• Collected data
--*--
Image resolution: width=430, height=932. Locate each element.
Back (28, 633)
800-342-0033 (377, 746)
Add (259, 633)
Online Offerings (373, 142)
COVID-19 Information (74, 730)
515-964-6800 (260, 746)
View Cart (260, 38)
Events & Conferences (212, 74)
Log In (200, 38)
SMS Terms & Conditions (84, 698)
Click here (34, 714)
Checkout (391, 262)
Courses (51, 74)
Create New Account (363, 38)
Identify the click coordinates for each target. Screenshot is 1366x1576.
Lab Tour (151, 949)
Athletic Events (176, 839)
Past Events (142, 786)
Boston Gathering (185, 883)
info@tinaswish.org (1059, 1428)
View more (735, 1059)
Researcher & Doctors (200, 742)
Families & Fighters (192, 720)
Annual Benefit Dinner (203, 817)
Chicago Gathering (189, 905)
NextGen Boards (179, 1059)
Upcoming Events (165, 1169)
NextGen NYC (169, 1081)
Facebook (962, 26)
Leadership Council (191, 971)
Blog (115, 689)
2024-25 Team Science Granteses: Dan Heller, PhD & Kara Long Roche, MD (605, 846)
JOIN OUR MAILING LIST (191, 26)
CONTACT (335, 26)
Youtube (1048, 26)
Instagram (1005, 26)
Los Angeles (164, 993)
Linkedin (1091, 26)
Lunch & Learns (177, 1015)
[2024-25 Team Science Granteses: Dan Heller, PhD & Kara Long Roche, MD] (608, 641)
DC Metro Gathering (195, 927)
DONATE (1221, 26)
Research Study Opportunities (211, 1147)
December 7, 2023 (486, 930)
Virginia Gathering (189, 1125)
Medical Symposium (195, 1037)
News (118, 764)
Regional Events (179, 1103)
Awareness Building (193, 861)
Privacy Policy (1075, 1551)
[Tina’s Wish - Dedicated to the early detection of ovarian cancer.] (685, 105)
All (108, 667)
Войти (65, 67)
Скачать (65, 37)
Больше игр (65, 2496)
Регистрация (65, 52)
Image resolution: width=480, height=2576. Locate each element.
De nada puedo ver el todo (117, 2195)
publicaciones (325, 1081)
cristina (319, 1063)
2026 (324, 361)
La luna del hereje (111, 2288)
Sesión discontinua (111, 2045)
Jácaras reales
--*--
Your answer must be the lines from the one containing "All (108, 667)" to the last line of the entries, repeated exactly and with nothing else.

• RESPONSE AREA
All (108, 667)
Войти (65, 67)
Скачать (65, 37)
Больше игр (65, 2496)
Регистрация (65, 52)
Image resolution: width=480, height=2576. Locate each element.
De nada puedo ver el todo (117, 2195)
publicaciones (325, 1081)
cristina (319, 1063)
2026 (324, 361)
La luna del hereje (111, 2288)
Sesión discontinua (111, 2045)
Jácaras reales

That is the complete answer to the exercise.